◆ **Extract**:
--------------------

H.E. Madame Martine Van Loon-Labouchere, the Mistress of the Robes to the Queen,  together with H.E. Alexander Shulgin, Ambassador of the Russian Federation to the Netherlands.

The Embassy of Russia in the Netherlands made a strong and meaningful accent on its cultural heritage and special ties with the Dutch people. It was a successful year of multiple exhibits, concerts and commemorations round the Netherlands. An array of high quality events demanding professional logistics and resources on their cultural agenda 2017.

Amongst other events, one can mention: the Dutch Master collection from the Hermitage, to the exhibition of Pavel Vaan’s collection of pictures, the 200th Anniversary of the Russia Orthodox Church in the Hague and the magnificent Don KosakenChor Russland  presented at the World Forum Theatre at full house. “Art and culture are the precious little that has remained untouched by the global political situation. Art has always been a diplomatic mission of peace”, says H.E. Alexander Shulgin, Ambassador of Russia.

Rembrandt, Young Woman with Earrings, 1656 from Hermitage Museum, St Petersburg, now at Hermitage Amsterdam.

The invaluable collection of Dutch Masters from the Hermitage was showcased for the first time at Hermitage Amsterdam, a very special and memorable event. It was also the first time in history this magnificent collection left their home gallery in Saint-Petersburg to the Netherlands. “We would like to express gratitude to all those who have worked hard to organize this outstanding exhibition – the State Hermitage Museum in Saint-Petersburg and particularly its director Mr. Piotrovsky, and the host museum, personally the director Catelejn Broers and the deputy director Paul Mosterd”, said Ambassador Shulgin.

“The exhibition not only demonstrates the greatest works of all time, but also tells about our bilateral ties and cultural cooperation with the Netherlands. Looking back to the history of Russia, we always remember Peter the Great. During his trips to the Netherlands he did not only learned shipbuilding, visited factories, arsenals and schools, but showed as well a great interest in the Dutch culture.

Tsar Peter built a western-oriented city of St. Petersburg, which later became the host city to one of the greatest museums in the world – the State Hermitage. He contributed a lot to the museum collection itself.

During his stay in the Netherlands the Tsar bought several masterpieces of the Dutch «Golden age» and brought them to Russia, which has become their home for centuries. One of the first customers at the Dutch art market appeared to be Tsar Peter’s diplomat Andrey Matveev, who was assigned Ambassador to the States General from 1699 to 1712.”

Empress Catherine the Great was also an admirer of the Dutch art. She owned one of Russia’s most outstanding picture galleries: «Portrait of a Man with Beard and Beret» by Rembrandt, «View of the Canal and City Hall in Amsterdam» by Gerrit Berckheyde and many others were acquired.

During the reign of Alexander I was bought the famous “The Glass of Lemonade” by Gerard ter Borch. One of the leading collectors was a Russian geographer Petr Semenov-Tyan-Shansky. During his frequent visits to Europe he had amassed a considerable collection of old Dutch masters that was later donated to the Hermitage Museum in Saint-Petersburg.

--------------------

Records from a dataset
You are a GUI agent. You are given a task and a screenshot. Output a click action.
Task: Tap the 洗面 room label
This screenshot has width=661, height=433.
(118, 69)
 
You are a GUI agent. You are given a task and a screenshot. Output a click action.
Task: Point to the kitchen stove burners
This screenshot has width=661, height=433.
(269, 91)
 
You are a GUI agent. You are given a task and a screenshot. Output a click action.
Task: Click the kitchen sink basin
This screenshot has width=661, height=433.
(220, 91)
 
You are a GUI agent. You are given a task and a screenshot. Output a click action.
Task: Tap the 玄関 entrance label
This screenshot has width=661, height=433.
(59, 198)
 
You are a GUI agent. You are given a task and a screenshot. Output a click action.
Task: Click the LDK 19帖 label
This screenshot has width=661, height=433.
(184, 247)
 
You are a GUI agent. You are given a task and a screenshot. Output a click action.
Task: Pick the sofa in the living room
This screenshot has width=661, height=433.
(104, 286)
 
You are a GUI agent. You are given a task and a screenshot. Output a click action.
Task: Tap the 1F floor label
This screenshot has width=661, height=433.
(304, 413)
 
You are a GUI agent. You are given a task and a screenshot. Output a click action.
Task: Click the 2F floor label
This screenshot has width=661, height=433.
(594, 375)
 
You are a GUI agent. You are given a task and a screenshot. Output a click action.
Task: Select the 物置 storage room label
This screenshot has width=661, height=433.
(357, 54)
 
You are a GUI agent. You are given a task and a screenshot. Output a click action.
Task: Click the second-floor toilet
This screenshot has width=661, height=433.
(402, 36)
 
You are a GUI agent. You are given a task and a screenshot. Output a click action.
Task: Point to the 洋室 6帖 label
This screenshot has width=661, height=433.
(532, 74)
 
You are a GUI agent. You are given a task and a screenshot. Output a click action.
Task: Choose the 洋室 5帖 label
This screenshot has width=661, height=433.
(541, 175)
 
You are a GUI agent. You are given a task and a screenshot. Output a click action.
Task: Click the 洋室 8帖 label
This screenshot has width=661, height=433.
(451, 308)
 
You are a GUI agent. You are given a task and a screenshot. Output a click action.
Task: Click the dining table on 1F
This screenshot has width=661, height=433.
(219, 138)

--------------------

◆ **Short exercise A**:
Answer these from the article on Russia's cultural events in the Netherlands:
(i) Which diplomat was assigned Ambassador to the States General from 1699 to 1712?
(ii) Which painting by Gerard ter Borch was bought during the reign of Alexander I?
(iii) At which venue was the Don KosakenChor Russland presented?
◆ **Short exercise B**:
Please extend the article on Russia's cultural events in the Netherlands, picking up after its final sentence.

◆ **Result A**:
(i) Andrey Matveev
(ii) "The Glass of Lemonade"
(iii) The World Forum Theatre

◆ **Result B**:
The collected art had enormous influence on Russian painters. Many Russian masters found their inspiration on Netherland’s artists. The European method of realistic depiction, techniques of light and shade were revolutionary for the Russian art. The outstanding Rembrandt’s style influenced Russian painters, such as Ivan Kramskoy, Ilya Repin and Karl Brulov. The unique Dutch technique was also emulated in the works of Vasily Tropinin and Pavel Fedotov. Even the Russian porcelain manufactory produced superb vases which were decorated with copies of easel paintings by famous Dutch masters.”

The Holy Mary Magdalene Russian Orthodox Church in the Hague.

The 200th Anniversary of the foundation of the Holy Mary Magdalene Russian Orthodox Church in the Hague was celebrated on October 21th 2017, in the presence of The Most Reverend Archbishop Simon, The Very Reverend Archimandrite Nikon, The Most Reverend Carel ter Linden, H.E. Madame Martine Van Loon-Labouchere and H.E. Nikolai Borysevich, Ambassador of Belarus to the Netherlands.

It was attended by hundreds of  guests despite the limited size of the church; a historical celebration of tradition and faith, commitment and respect. The congregation starting preparing the event a year before, settling a special committee to help the religious authorities on their work overload.

Ambassador Shulgin honoured the presence of His Majesty’s Court of the Netherlands and said that “We consider it as a true sign of friendship and mutual respect between our nations. Could I humbly ask you to pass the words of our most profound admiration and the highest consideration to His Majesty and the Royal Family for their unchangeable, unwavering support of the rich heritage of the historic and cultural ties between our countries?”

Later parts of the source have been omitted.